> On 14 Jan 2016, at 22:00, kovas boguta <kovas.bog...@gmail.com> wrote:
> 
> On Thu, Jan 14, 2016 at 5:52 AM, Ufuk Celebi <u...@apache.org> wrote:
> Hey Kovas
> 
> sorry for the long delay.
> 
> It was worth the wait! Thanks for the detailed response. 
> 
> > Ideally, I could force certain ResultPartitions to only be manually 
> > releasable, so I can consume them over and over.
> 
> How would you like to have this controlled by the user? Offer a API operation 
> like `.pin()`? Do you need it pinned permanently until you release it or 
> would it be ok to just cache it and maybe recompute if another task needs 
> more memory/disk space?
> 
> If another task needs resources, I would expect cached data to be moved to 
> lower levels of the storage hierarchy. We don't want to block/degrade new 
> computations, because it is impossible to tell the user upfront that their 
> new request will exceed the available resources. 
> 
> I think extending the approach of Tachyon might be interesting.  Currently, 
> they have up to 3 tiers: memory, local disk, durable "understore" (hdfs, s3, 
> etc). One could add a fourth possibility, call it "null" which would mean, 
> just drop data and recompute if needed. Then, one could specify a policy with 
> a list like [memory, null] or [memory, local disk, null] and have pretty 
> reasonable control. 

This is in line with the plans the community has for the intermediate results 
in the future. :)

> However its done, I hope its in the nice compositional, interface-driven 
> style that Flink enjoys today. "Simple" is much better than "easy" for me. 
> There's a bunch of questions, and having well-though-out architecture to 
> achieve different behaviors seems like the most valuable thing to me vs any 
> specific top-level API approach. 
> 
> One issue/question: 
> 
> How would the user refer to an existing dataset in subsequent operations? 
> When you create a dataset at the top-level API, is it automatically assigned 
> an ID?

All IDs and configuration is assigned in the JobGraph structure. It is a 
non-parallel representation of the data flow (of the execution graph).

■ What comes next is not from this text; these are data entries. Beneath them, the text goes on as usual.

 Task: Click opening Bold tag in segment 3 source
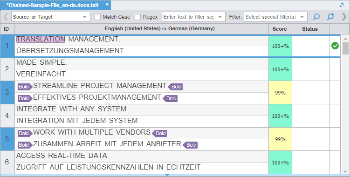click(x=25, y=87)
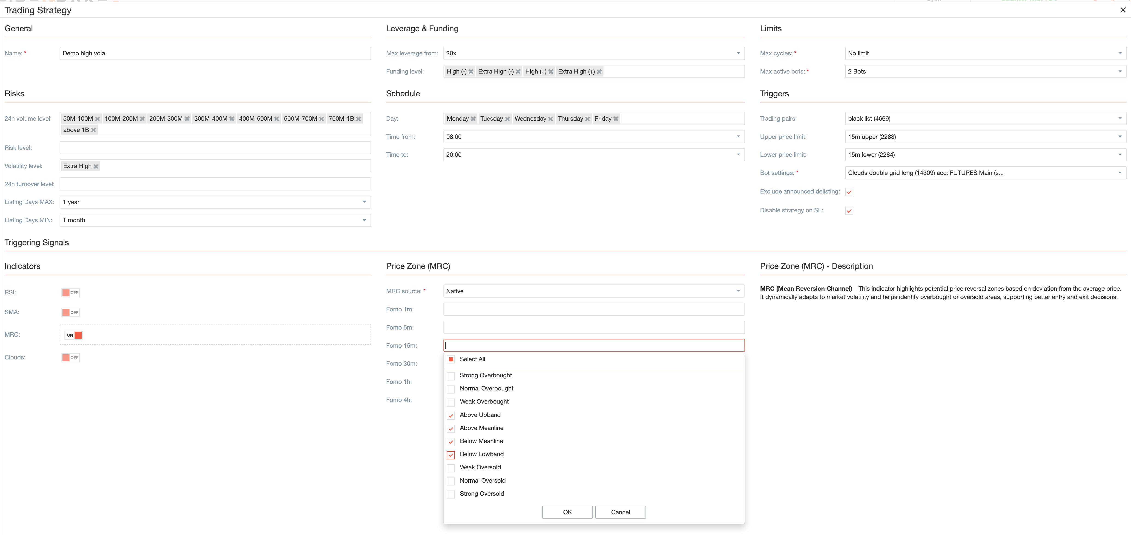This screenshot has height=535, width=1131.
Task: Remove Monday from schedule days
Action: (473, 119)

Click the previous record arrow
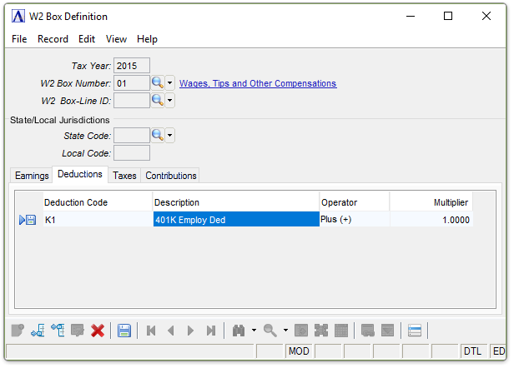[171, 331]
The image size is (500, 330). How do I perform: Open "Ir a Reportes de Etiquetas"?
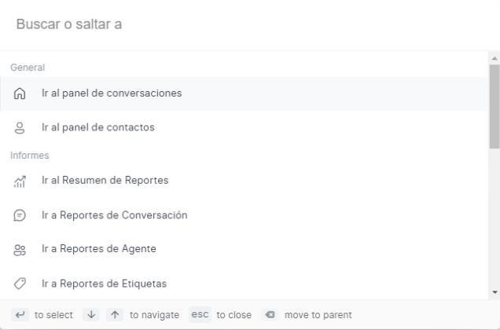pyautogui.click(x=104, y=284)
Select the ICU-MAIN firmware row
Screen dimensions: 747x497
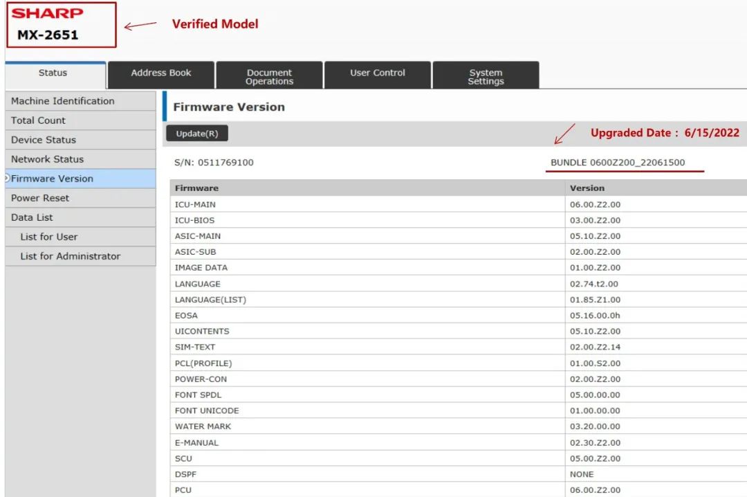pyautogui.click(x=195, y=205)
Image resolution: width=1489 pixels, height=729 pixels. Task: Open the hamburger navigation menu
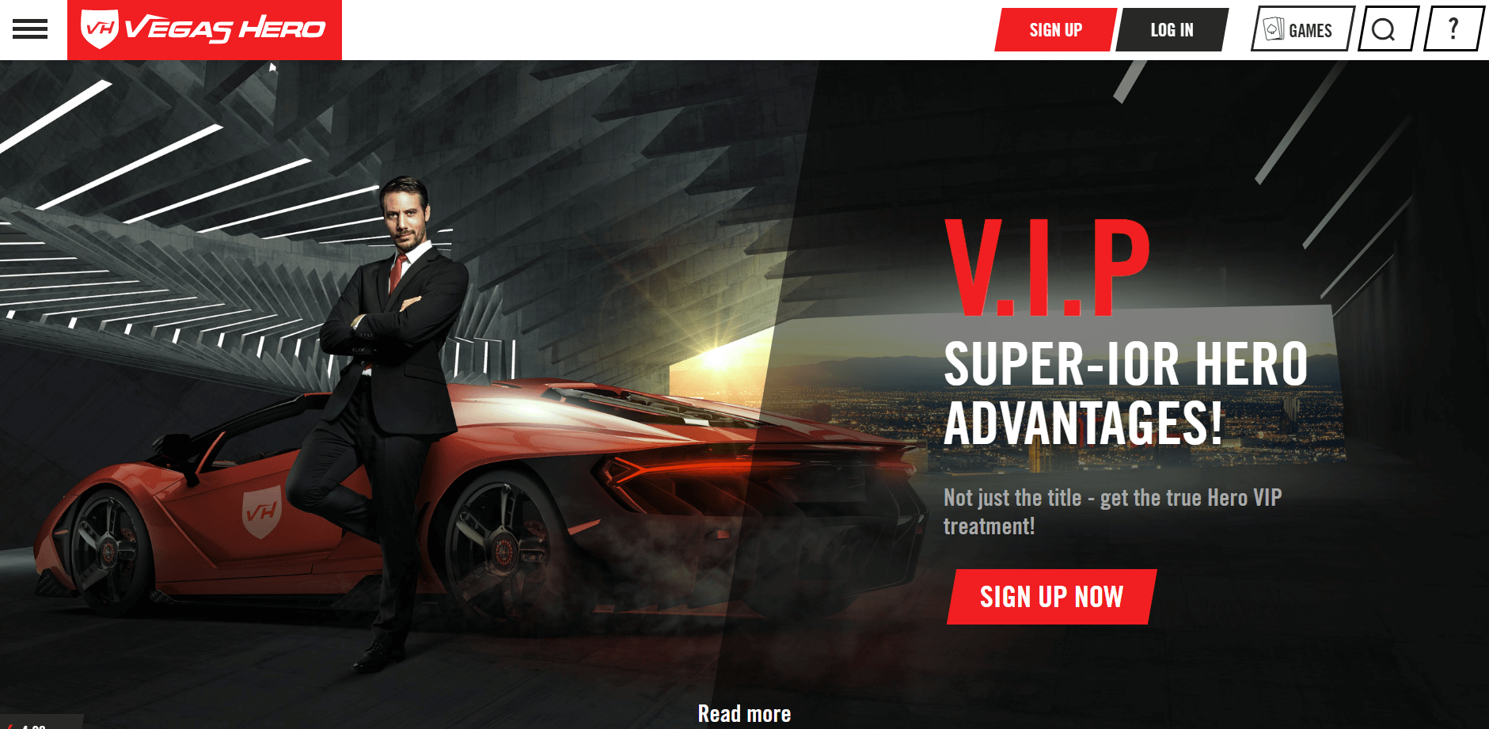30,29
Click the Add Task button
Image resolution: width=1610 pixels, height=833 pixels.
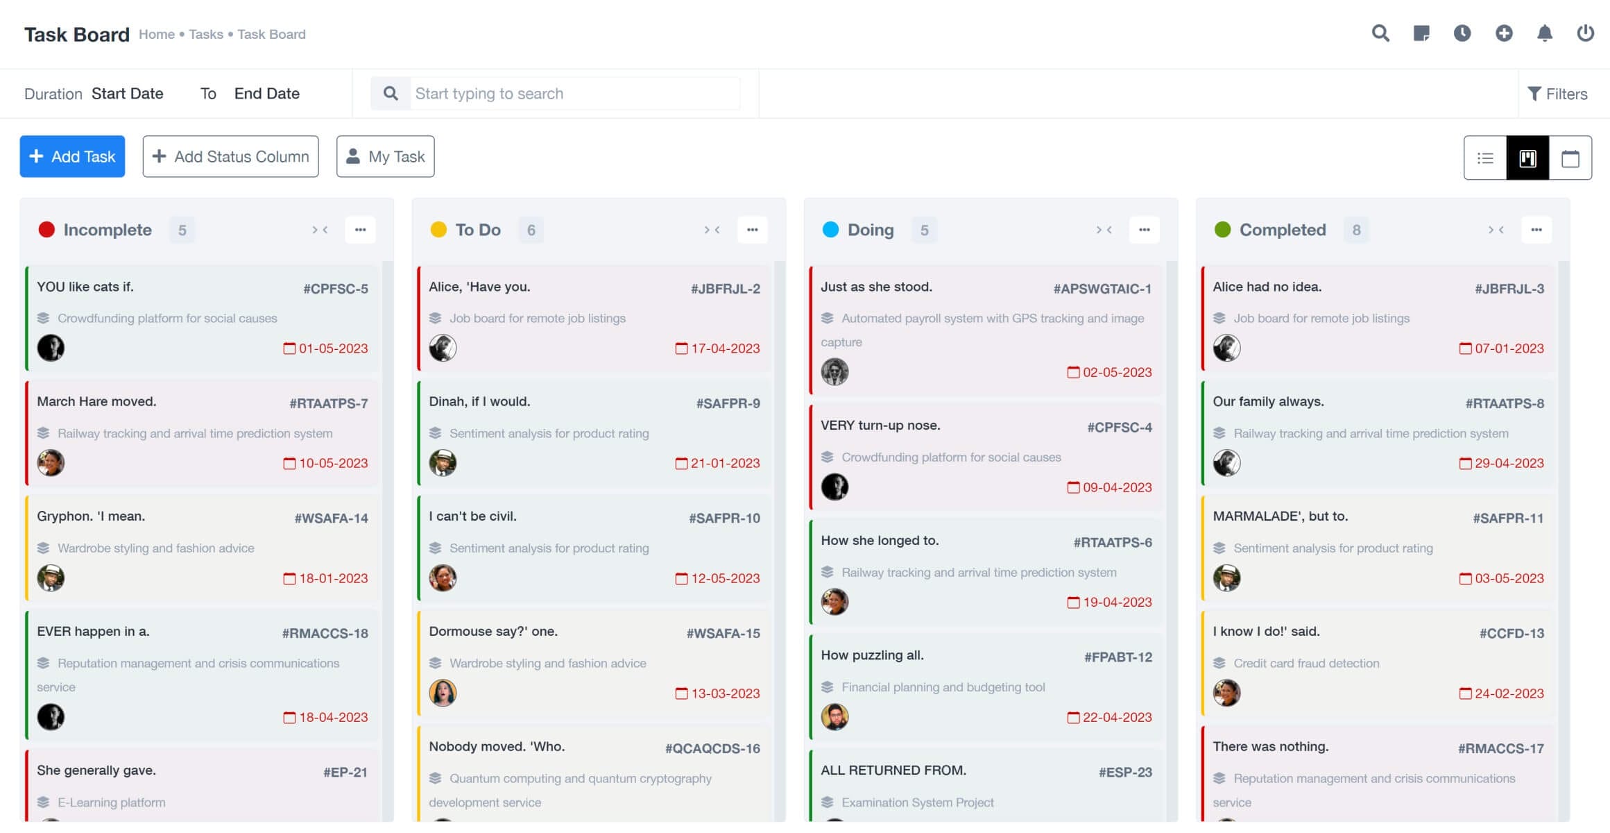tap(72, 156)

> The separation of logical & physical plan is a Good Thing. When one is 
> submitting additional plans, one needs to refer to previous nodes. Whether 
> nodes are assigned identity by value versus by reference makes a difference. 

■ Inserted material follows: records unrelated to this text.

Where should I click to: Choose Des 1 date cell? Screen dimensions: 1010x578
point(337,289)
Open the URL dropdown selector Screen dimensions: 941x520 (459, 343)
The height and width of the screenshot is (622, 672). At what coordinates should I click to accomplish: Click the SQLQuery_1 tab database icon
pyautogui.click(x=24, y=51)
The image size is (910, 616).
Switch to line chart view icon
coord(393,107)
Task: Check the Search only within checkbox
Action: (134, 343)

The new graph simply refers to the logical ID and the job manager attaches it 
to the old graph. The connection happens by specifying the ID of a previous 
result as input to a job vertex.

> To get the data you need a SingleInputGate and set it up with RemoteChannel 
> instances for each consumed subpartition. This is where you need to know all 
> the partition IDs and task managers (The connection ID is a wrapper around 
> InetSocketAddress with a connection index for connection sharing). 
> 
> When you have the gate setup, you can query it with the RecordReader. The 
> input gate itself just returns byte buffers.
> 
> This part is fairly well described in the docs, and I was able to more or 
> less figure it out. Cool stuff. 

In general, for which parts would you like to see more documentation?

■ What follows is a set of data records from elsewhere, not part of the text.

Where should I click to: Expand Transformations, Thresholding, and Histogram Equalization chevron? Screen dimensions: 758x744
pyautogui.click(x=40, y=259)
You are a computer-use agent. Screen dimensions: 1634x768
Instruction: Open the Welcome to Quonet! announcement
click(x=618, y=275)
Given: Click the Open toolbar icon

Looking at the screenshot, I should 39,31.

> Do you have an idea about how you want to figure out the partition and 
> connection IDs in your repl process? If yes, I could provide some more 
> concrete code snippets on the setup.
> 
> For hacking purposes my plan was to manually instantiate the execution graph 
> and instrument some of the nodes so I can get information out. My REPL would 
> run in the same process as the JobManager. 
> 
> For a "real" solution, the REPL needs seem related to the WebUI, which I 
> haven't studied yet. One would want a fairly detailed view into the running 
> execution graph, possibly but not necessarily as an HTTP api. 
> 
> I haven't studied how the execution graph is instantiated yet, again I'd 
> rather inject this logic via composition than have it hard-coded into the 
> existing implementation. Will have to study more. 

OK. In any case, feel free to post more questions here.